« On m’appelle Demon Copperhead », de Barbara Kingsolver, traduit par Martine Aubert, 2022, 2024 édition française. 605 pages.
L’HISTOIRE
Demon est un ado né dans les Appalaches à même le sol du mobil-home de sa mère toxico. Il n’a pas connu son père, décédé avant sa naissance.
Devant se gérer en plus de gérer sa mère jusqu’au décès de cette dernière le jour de ses 10 ans, Demon s’est construit tout seul, grâce à son intelligence, sa forte résilience, sa personnalité enjouée, sa curiosité et sa sensibilité, et aussi grâce à sa passion du dessin, passion salvatrice. Il a pu aussi prendre appui sur quelques rares bonnes personnes qui croiseront son chemin.
Demon est le narrateur de ce roman. Avec une gouaille géniale et beaucoup d’humour, il nous raconte son enfance plutôt heureuse jusqu’à ses 10 ans malgré les rechutes de sa très jeune mère et l’ignominie de son beau-père. Ce bonheur est permis grâce à la famille d’en face qui le prend sous son aile et lui offre des moments de chaleur, d’affection, d’attention.
Demon nous raconte sa seconde décennie désastreuse, suite au décès de sa mère : les services sociaux défaillants, les familles d’accueil pourries jusqu’à la moëlle, l’exploitation, la faim. Une sacrée épopée humaine.
Il fera de mauvaises rencontres, de mauvais choix, vivra des mésaventures quand tout semble s’arranger, tombera bien bien bas. On est scotché à son histoire, ça devient impossible de lâcher ce livre, on a tant envie de savoir s’il va s’en sortir, Demon, s’il va parvenir à se construire la vie sympa qu’il mérite.
MON AVIS :
Hé bien le voilà, mon second gros coup de coeur de cette année de lecture. Malgré une histoire très triste et bien sombre, ce roman est rendu lumineux par la plume délicieuse de l’auteure, drôle et intelligente, et surtout par la personnalité de Demon, ce jeune garçon broyé par la vie, exploité, influençable, mais qui parvient à trouver du positif en tout, qui saura repérer ceux qui lui veulent du mal, se rapprocher de ceux, rares, sur lesquels il sait pouvoir compter. Les personnages secondaires sont tous bien construits, fouillés, intéressants.
Demon est un personnage beau, inoubliable, tout comme pas mal des personnages secondaires. Il y a énormément d’humanité et d’amour, dans ce roman. Tout autant que de noirceur et de déviance.

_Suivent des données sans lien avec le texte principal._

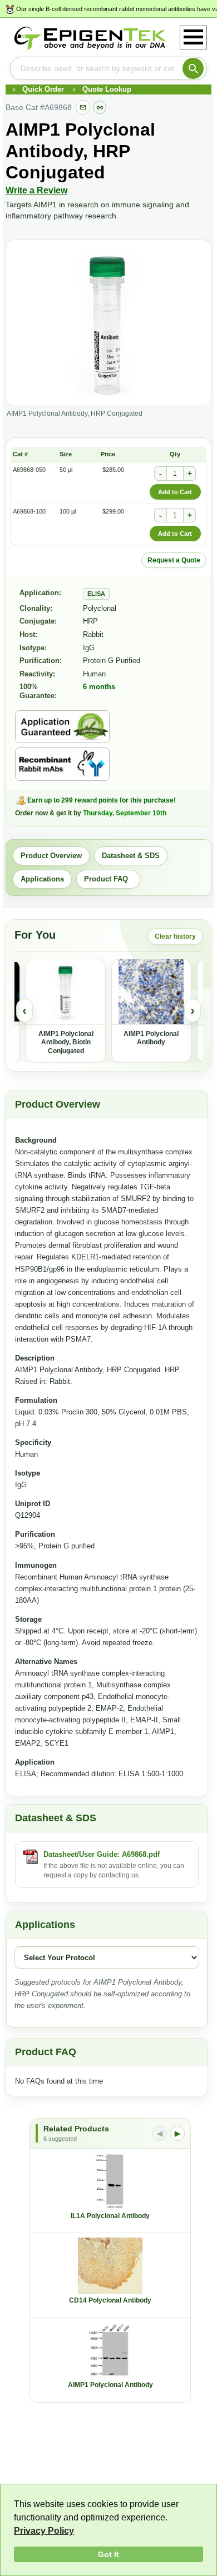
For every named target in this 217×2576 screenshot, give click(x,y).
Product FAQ (108, 879)
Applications (42, 879)
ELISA (96, 593)
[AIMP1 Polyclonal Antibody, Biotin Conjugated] (65, 992)
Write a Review (36, 190)
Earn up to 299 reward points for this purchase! (101, 800)
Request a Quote (173, 560)
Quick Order (43, 89)
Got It (108, 2554)
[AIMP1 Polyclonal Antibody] (151, 992)
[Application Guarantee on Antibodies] (62, 727)
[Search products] (193, 68)
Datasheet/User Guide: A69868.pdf (101, 1854)
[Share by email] (83, 107)
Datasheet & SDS (131, 855)
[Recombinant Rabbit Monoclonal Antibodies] (62, 764)
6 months (99, 686)
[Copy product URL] (99, 107)
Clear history (175, 936)
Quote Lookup (106, 89)
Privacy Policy (44, 2530)
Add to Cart (175, 492)
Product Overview (51, 855)
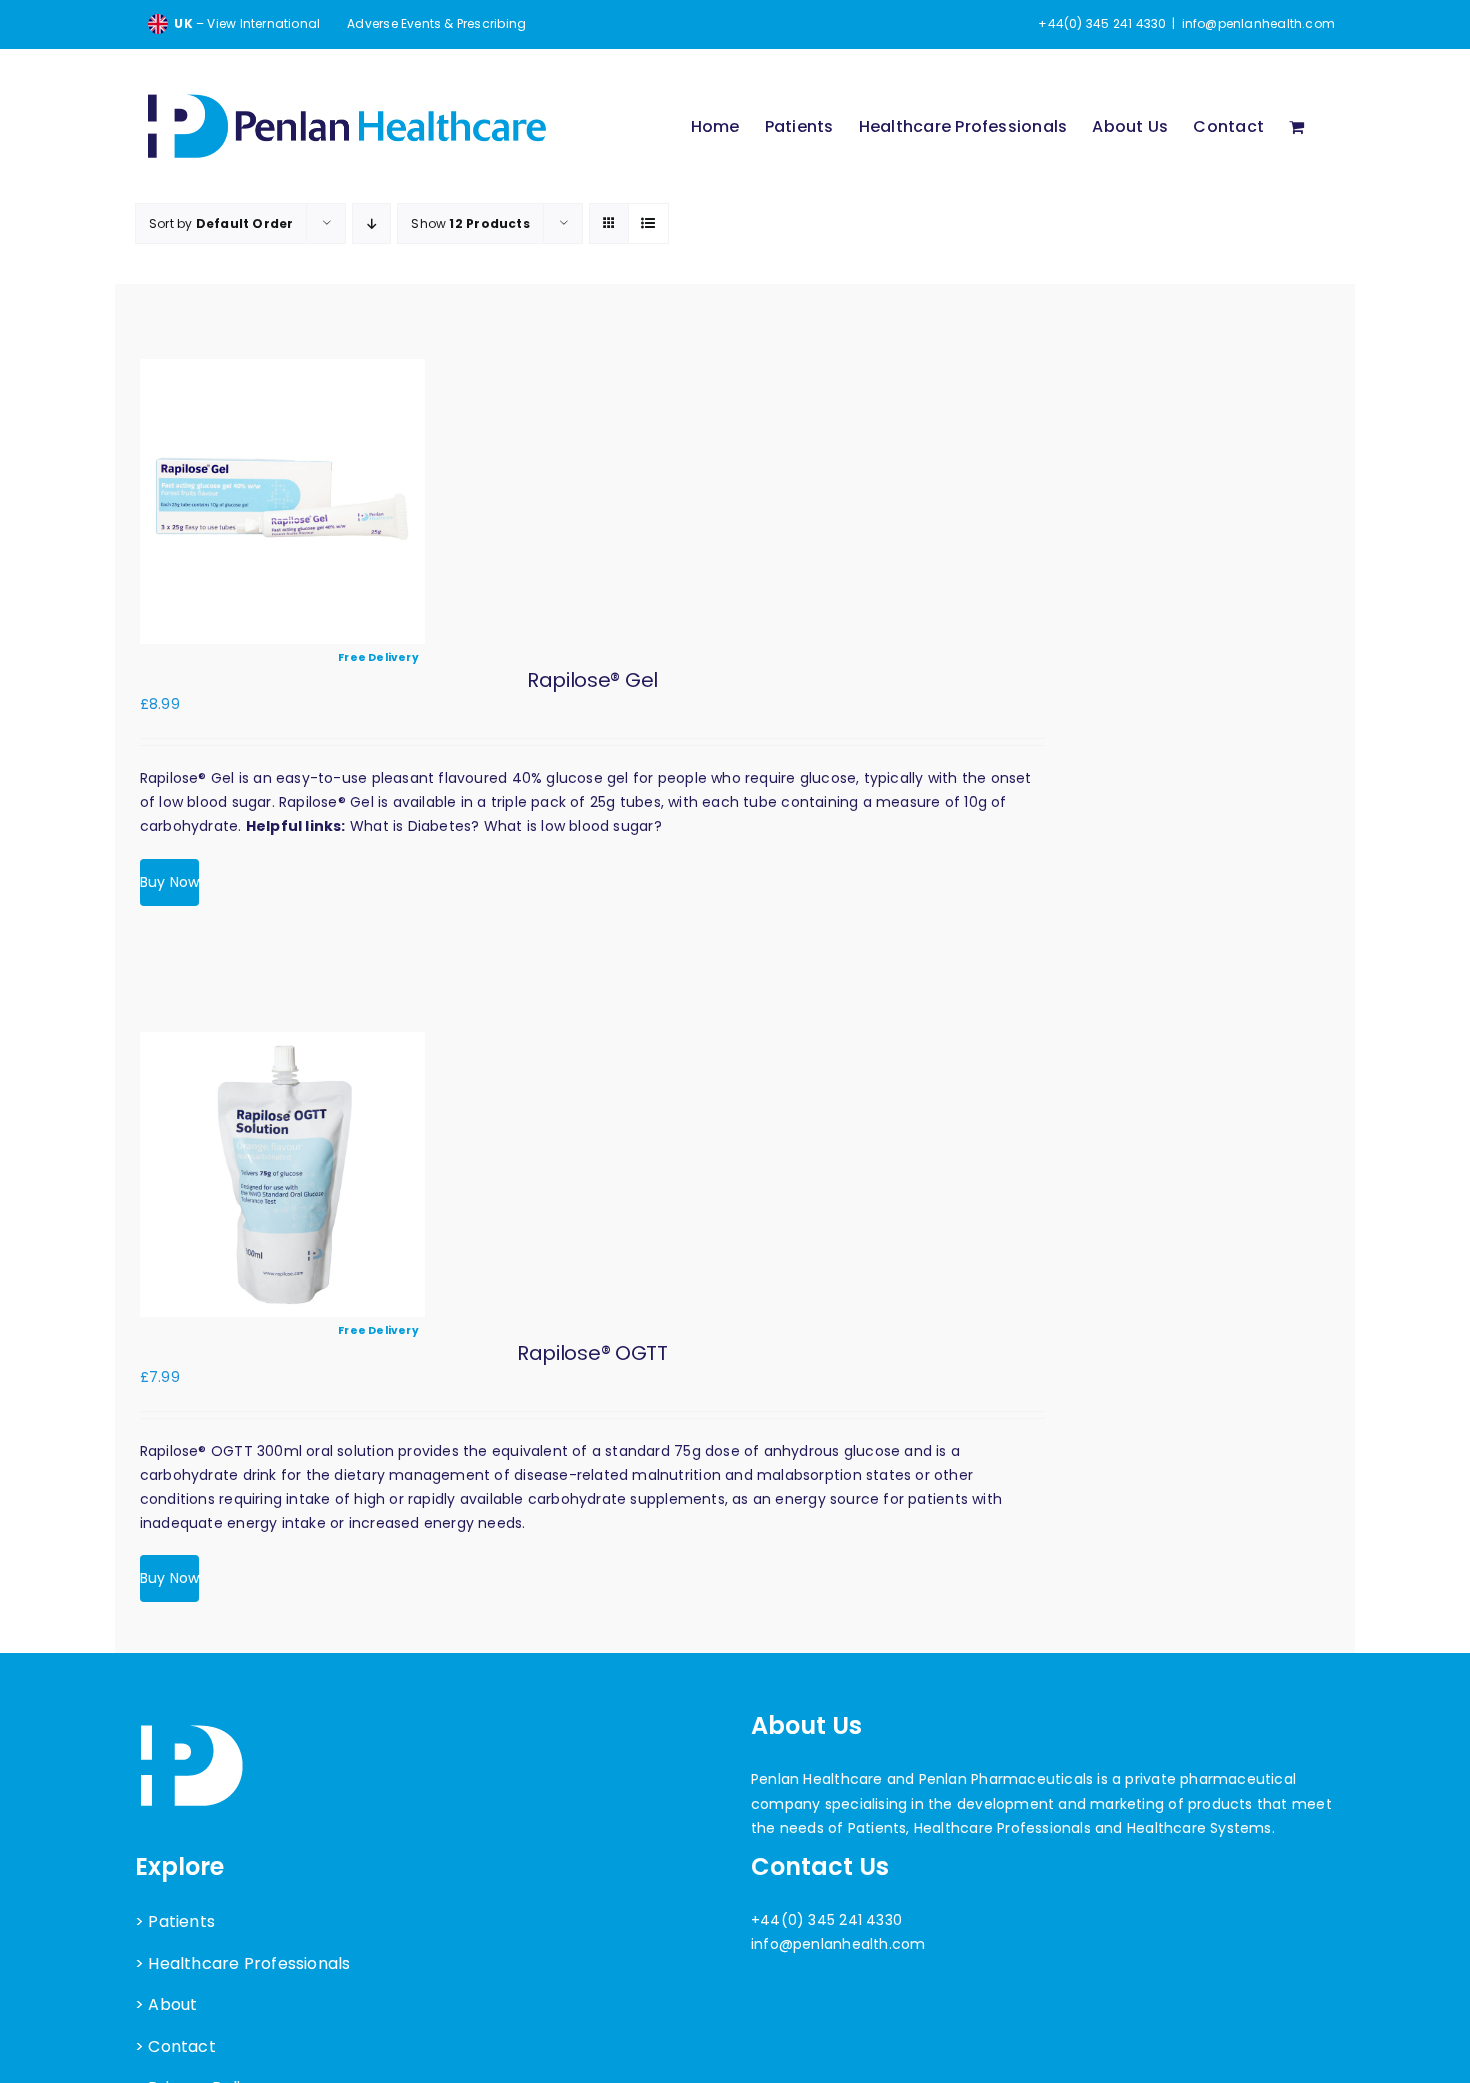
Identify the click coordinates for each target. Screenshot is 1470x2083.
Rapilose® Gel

Barbara Kingsolver a réussi son pari de transposer le chef d’oeuvre de Charles Dickens, « David Copperfield », à l’Amérique rurale contemporaine.

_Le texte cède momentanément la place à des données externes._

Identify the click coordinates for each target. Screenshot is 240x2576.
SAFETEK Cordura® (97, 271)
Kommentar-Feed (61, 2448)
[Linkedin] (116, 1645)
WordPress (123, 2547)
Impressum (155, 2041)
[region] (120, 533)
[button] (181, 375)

On sent tout son travail de documentation et aussi son implication personnelle dans les deux grandes thématiques de ce roman : les ravages de la consommation d’opioïdes aux Etats-Unis, parfois avec une complicité médicale, et la défaillance des services sociaux pour accompagner, sécuriser les enfants aux familles brisées.
Elle montre aussi de jolies choses, l’existence de personnes fondamentalement bonnes, altruistes et sensibles, et très humbles. Du grand roman social américain comme j’aime, quoi.
Demon, personnage fort, drôle, un vrai magicien de la vie, est un personnage que je n’oublierai pas, un des rares personnages qui vont marquer ma vie de lectrice.
La dernière phrase du roman m’a fait couler des larmes, très très rare en lecture chez moi.
Je suis une fan depuis toujours de l’écrivaine américaine Barbara Kingsolver et je pense que ce roman est mon préféré d’elle, avec « L’arbre aux haricots », que je recommande fortement.